Complexity in the therapeutic delivery of RNAi medicines: an analytical challenge

Stefano Colombo, Xianghui Zeng, Héloïse Ragelle, Camilla Foged

    20 Citations (Scopus)

    Abstract

    INTRODUCTION: Nucleic acids have witnessed a dramatic acceleration in their therapeutic exploitation and currently represent a growing number of applications in drug development pipelines. However, a more wide-spread development of therapeutics based on nucleic acids is restricted by their poor chemical and enzymatic stability in vivo, lack of cellular uptake and insufficient capability to reach intracellular targets.

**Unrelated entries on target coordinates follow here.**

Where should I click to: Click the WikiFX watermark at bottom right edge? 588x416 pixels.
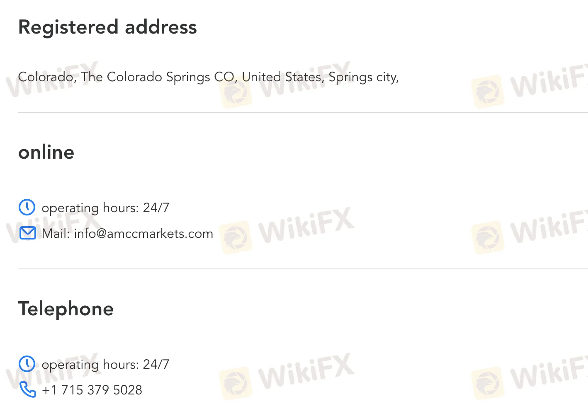(530, 375)
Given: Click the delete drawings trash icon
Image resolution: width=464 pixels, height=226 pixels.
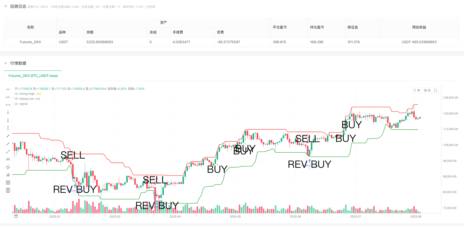Looking at the screenshot, I should [8, 190].
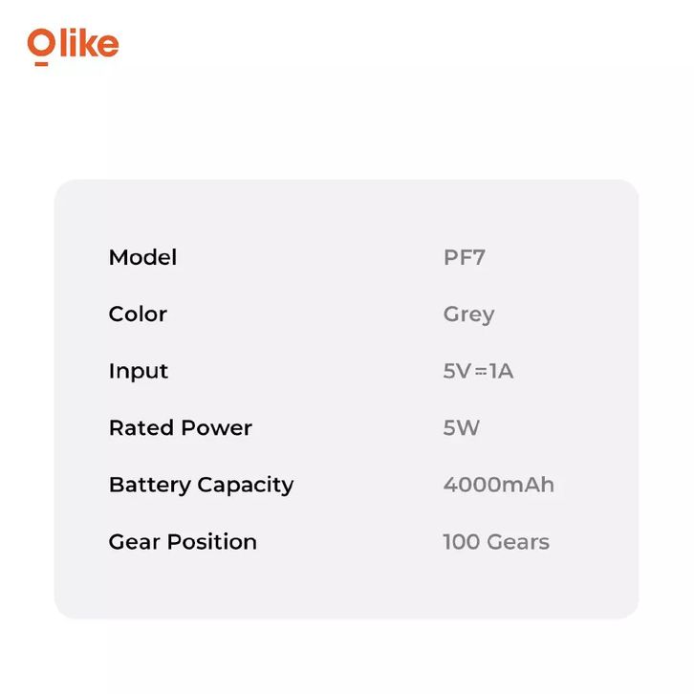Viewport: 694px width, 694px height.
Task: Click the word Capacity in Battery Capacity
Action: point(246,486)
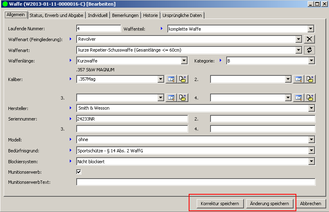Click the refresh icon beside Waffenart
The height and width of the screenshot is (212, 329).
click(x=309, y=50)
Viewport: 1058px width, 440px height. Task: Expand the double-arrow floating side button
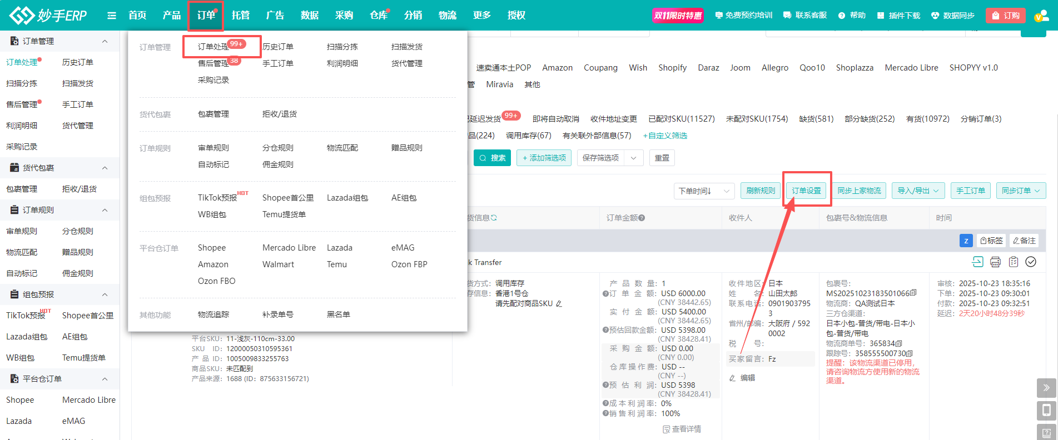pyautogui.click(x=1046, y=388)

    AREAS COVERED: Advanced formulation of nucleic acids in nano-sized carriers may help unlocking their potential as therapeutic agents. Nano-sized matters own specific features responsible for inducing characteristic interactions with biological molecules and tissues. These properties enable for the enhancement of the nano-formulation's therapeutic efficacy, but on the other hand, the nanomatters interactions in biological fluids are also responsible for adverse effects. The purpose of this review is to reflect on the complexity in the therapeutic delivery of RNA interference-based drugs emerging from the recent clinical experiences and report the actual technological and analytical advances introduced to solve it.

    EXPERT OPINION: The complexity in the therapeutic delivery of nucleic acids and the heterogeneity of side effects make the interpretation of the therapeutic outcome difficult. Hence the development of analytical approaches applicable in the field of nucleic acid delivery is becoming a major challenge.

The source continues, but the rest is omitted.